May 7, 1907 – September 5, 2010
A volunteer from the Benedictine Monastery in Clyde Missouri, Mary Sheridan, replied to my letter. Sister Irmina’s memory was not great and Ms. Sheridan had recently completed an oral history with her which she shared with me.Sister Mary Irmina was born Cecilia Mary Blatt in Granville, Iowa to Nicholas and Anna Blatt. One of 11 children, she had 7 older sisters and 3 brothers, they lived on a farm with cows, pigs, horses, chickens, and sometimes ducks. She considered herself an obedient child. She was raised as ‘a good Catholic’ and attended Catholic schools, joining the Benedictine Sisters as a novice at 16 years old.
A member of the Benedictine Sisters of Perpetual Adoration, clearly faith has been a daily part of her life. She says, “I am a person that just takes things as they come, hard times or good times. I just try to do the best I can. Try to obey the Rule, that’s the one thing.” When asked how old she felt she replied, “I don’t feel [any age] at all, I’m just happy I’m living. Take things the way God has them for me, that’s the way I live.” She also notes that she says her rosary every day.
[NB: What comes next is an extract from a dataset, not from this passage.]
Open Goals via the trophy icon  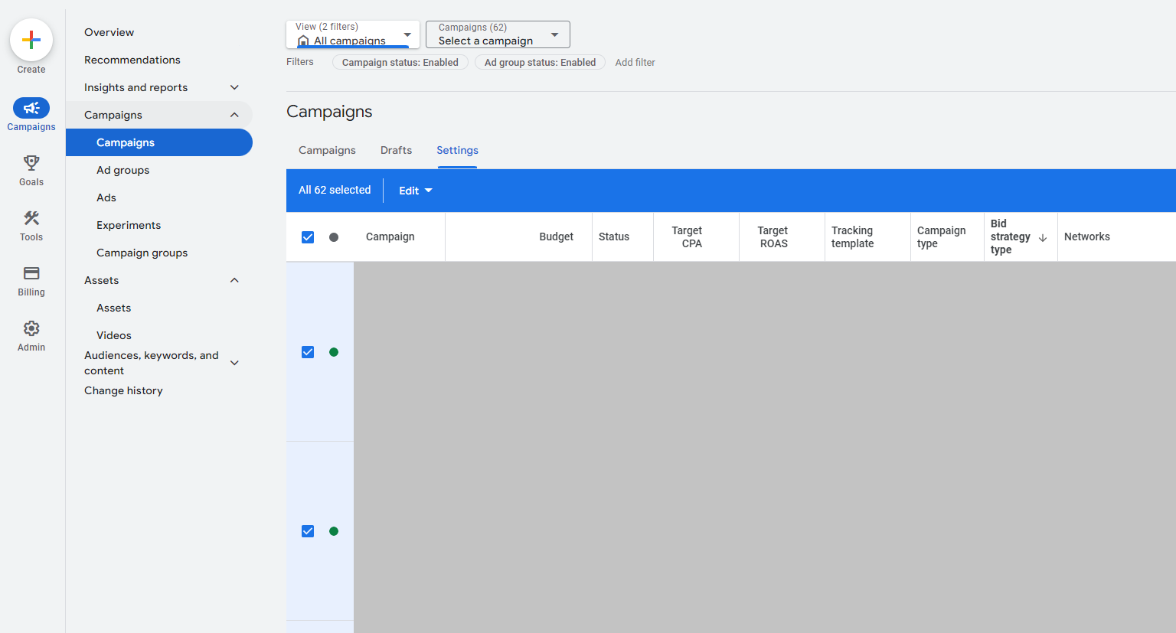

I could not find definitive numbers on the average age of living Catholic sisters but the consensus appears to be in the 70’s. The amount of Catholic nuns has been declining and the average age increasing as fewer women join. Being that sisterhood is a spiritual endeavor, there is minimal scientific evidence about the effects on their life of celibacy, devotion, and good works on their health and longevity. Despite that, we can draw our own theories.